[BEGIN]
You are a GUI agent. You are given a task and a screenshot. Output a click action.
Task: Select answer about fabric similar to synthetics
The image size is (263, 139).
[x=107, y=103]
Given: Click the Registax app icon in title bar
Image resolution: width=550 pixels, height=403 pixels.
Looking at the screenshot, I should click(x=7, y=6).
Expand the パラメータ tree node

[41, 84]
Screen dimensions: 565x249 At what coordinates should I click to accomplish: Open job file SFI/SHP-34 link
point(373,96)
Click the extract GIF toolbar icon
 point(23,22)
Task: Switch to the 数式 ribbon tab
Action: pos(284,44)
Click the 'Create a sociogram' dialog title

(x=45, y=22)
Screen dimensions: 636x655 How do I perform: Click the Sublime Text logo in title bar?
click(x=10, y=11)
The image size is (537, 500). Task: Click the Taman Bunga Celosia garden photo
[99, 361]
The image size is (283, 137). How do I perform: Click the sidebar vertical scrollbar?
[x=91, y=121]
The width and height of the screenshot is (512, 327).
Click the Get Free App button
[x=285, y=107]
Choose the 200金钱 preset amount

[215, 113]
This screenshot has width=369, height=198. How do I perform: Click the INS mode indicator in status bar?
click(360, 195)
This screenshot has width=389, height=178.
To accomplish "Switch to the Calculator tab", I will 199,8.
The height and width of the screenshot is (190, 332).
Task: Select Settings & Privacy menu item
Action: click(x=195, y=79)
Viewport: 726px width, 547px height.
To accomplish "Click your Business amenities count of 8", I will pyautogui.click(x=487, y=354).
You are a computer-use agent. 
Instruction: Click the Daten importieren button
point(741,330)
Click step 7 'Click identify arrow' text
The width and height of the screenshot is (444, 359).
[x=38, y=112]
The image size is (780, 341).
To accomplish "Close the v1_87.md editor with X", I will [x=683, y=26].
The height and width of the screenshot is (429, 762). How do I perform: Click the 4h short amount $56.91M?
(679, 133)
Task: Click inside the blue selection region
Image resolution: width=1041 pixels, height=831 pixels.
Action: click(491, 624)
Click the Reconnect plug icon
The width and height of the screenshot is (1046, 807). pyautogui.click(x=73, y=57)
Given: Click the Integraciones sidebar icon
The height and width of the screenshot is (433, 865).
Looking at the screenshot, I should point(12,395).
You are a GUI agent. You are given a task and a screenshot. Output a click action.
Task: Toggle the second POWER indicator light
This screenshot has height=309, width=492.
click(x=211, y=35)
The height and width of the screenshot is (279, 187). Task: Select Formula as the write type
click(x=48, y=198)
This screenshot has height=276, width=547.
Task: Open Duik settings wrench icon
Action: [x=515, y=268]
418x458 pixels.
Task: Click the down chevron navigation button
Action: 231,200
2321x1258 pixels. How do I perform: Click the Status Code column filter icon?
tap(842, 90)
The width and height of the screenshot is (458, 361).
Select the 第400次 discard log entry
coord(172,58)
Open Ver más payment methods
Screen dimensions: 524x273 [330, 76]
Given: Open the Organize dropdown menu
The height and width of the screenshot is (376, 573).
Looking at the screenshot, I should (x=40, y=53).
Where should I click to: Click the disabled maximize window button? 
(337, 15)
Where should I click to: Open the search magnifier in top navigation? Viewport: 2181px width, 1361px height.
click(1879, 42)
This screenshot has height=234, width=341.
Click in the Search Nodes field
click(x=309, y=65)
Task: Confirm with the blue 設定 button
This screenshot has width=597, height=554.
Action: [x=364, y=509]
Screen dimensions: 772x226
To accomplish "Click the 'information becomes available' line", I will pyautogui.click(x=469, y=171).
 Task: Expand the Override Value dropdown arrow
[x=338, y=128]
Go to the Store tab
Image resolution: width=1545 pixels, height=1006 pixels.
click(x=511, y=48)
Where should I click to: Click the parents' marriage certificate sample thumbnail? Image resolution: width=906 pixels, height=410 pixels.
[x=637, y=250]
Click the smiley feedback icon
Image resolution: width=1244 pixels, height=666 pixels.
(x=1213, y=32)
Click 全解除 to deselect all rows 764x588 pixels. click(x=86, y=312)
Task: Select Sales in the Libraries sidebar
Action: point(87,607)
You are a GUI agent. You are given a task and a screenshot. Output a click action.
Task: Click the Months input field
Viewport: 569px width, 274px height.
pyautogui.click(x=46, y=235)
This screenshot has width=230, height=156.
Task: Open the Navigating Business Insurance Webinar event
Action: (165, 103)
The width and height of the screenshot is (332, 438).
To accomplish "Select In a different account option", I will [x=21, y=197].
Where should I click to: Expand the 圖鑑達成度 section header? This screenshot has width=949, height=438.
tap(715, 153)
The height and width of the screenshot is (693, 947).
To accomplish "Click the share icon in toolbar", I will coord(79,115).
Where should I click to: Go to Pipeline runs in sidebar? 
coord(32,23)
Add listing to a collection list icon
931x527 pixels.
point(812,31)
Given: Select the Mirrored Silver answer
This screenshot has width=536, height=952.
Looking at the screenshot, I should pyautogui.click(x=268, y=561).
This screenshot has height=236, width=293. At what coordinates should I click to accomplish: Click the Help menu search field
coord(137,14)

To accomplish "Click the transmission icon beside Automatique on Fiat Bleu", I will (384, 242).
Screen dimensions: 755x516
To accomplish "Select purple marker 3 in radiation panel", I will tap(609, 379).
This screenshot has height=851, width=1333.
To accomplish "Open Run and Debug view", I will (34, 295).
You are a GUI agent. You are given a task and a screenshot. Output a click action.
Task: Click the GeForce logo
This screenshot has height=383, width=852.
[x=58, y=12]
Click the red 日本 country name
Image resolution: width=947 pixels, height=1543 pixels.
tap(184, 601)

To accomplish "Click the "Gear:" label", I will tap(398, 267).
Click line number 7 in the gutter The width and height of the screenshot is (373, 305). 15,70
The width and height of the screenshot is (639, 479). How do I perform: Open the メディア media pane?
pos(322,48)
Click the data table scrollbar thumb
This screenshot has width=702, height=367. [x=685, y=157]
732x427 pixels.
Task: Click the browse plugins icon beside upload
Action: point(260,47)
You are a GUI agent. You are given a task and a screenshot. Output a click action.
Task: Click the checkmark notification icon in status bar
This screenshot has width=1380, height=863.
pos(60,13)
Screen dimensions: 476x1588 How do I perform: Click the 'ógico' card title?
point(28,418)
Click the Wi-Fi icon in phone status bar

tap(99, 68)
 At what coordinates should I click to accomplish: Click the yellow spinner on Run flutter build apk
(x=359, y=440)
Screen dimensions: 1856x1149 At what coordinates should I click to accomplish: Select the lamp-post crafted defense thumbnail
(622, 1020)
[END]
Copy the rows above word for word, from the line containing "Where should I click to: Go" through the line containing "tap(99, 68)", including both of those lines.

Where should I click to: Go to Pipeline runs in sidebar? 
coord(32,23)
Add listing to a collection list icon
931x527 pixels.
point(812,31)
Given: Select the Mirrored Silver answer
This screenshot has width=536, height=952.
Looking at the screenshot, I should pyautogui.click(x=268, y=561).
This screenshot has height=236, width=293. At what coordinates should I click to accomplish: Click the Help menu search field
coord(137,14)

To accomplish "Click the transmission icon beside Automatique on Fiat Bleu", I will (384, 242).
Screen dimensions: 755x516
To accomplish "Select purple marker 3 in radiation panel", I will tap(609, 379).
This screenshot has height=851, width=1333.
To accomplish "Open Run and Debug view", I will (34, 295).
You are a GUI agent. You are given a task and a screenshot. Output a click action.
Task: Click the GeForce logo
This screenshot has height=383, width=852.
[x=58, y=12]
Click the red 日本 country name
Image resolution: width=947 pixels, height=1543 pixels.
tap(184, 601)

To accomplish "Click the "Gear:" label", I will tap(398, 267).
Click line number 7 in the gutter The width and height of the screenshot is (373, 305). 15,70
The width and height of the screenshot is (639, 479). How do I perform: Open the メディア media pane?
pos(322,48)
Click the data table scrollbar thumb
This screenshot has width=702, height=367. [x=685, y=157]
732x427 pixels.
Task: Click the browse plugins icon beside upload
Action: point(260,47)
You are a GUI agent. You are given a task and a screenshot. Output a click action.
Task: Click the checkmark notification icon in status bar
This screenshot has width=1380, height=863.
pos(60,13)
Screen dimensions: 476x1588 How do I perform: Click the 'ógico' card title?
point(28,418)
Click the Wi-Fi icon in phone status bar

tap(99, 68)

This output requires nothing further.